The distinction between "shallow" and "deep" copies is not particularly useful for C++ programmers outside of the classroom. Instead, an object that is deep copied is said to have value semantics, while an object that is shallow copied is said to have reference semantics.

If an object has reference semantics, we need to concern ourselves with object identity. We must keep track of which particular object we're working with so that when any related object is changed we're aware of it. We use the term "reference semantics" because such objects "refer to" other objects, just like references or pointers.

This is analogous to how changing the source of a shallow copy affects the destination, and vice versa (the destination object refers to the source object).

On the other hand, if an object has value semantics, we don't need to care about object identity.
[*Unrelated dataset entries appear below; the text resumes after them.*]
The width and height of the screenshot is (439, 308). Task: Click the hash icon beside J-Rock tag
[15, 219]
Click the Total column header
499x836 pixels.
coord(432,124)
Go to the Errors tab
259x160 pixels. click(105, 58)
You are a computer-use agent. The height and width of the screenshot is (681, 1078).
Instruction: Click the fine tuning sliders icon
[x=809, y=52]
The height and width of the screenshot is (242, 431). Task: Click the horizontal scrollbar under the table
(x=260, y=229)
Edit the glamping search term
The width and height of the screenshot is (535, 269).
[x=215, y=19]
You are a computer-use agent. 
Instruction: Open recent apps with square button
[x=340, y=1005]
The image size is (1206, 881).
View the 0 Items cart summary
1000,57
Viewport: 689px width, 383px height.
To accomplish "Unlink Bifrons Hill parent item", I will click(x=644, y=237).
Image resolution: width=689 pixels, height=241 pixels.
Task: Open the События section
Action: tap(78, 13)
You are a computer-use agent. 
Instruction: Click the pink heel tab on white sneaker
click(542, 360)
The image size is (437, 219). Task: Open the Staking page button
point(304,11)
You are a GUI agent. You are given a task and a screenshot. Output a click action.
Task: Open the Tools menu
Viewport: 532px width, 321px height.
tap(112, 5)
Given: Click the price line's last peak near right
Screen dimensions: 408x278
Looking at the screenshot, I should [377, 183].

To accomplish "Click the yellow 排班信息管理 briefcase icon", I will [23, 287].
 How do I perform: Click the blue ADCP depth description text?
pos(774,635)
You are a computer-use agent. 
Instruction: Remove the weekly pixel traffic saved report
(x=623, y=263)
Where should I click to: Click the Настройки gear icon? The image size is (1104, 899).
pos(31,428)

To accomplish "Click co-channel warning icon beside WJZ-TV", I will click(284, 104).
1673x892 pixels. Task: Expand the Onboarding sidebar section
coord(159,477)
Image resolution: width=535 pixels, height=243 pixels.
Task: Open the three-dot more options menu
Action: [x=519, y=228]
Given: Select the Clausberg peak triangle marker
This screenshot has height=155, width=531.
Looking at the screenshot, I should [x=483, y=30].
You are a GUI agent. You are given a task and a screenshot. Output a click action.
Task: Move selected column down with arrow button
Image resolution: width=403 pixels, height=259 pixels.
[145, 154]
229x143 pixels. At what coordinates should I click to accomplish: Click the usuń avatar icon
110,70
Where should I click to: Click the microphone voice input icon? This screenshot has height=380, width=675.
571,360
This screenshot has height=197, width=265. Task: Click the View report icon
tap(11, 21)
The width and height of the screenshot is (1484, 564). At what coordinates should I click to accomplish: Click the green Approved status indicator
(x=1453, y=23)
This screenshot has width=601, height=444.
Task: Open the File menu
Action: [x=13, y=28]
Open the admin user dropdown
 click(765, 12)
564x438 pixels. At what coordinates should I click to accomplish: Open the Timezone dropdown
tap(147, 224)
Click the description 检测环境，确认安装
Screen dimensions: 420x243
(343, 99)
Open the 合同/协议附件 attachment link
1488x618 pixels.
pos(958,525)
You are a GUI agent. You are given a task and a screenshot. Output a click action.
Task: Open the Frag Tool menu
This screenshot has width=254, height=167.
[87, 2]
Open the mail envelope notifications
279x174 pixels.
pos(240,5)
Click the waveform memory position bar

Any object will do: we need not worry about where it came from, or if changing it will affect other objects.
We use the term "value semantics" because such objects act like values. For instance, given an int x = 0 we're not typically concerned with which particular variable x is - only the value that it stores - in this case, zero.

As a whole, value semantics are much simpler for the programmer to reason about.

The default copy constructor is able to execute a shallow copy.

The default copy constructor calls the copy constructors of member variables. If all of those member variables exhibit value semantics, you'll get a class with value semantics, for free.

If any of those member variables exhibit reference semantics, you'll get a class with reference semantics.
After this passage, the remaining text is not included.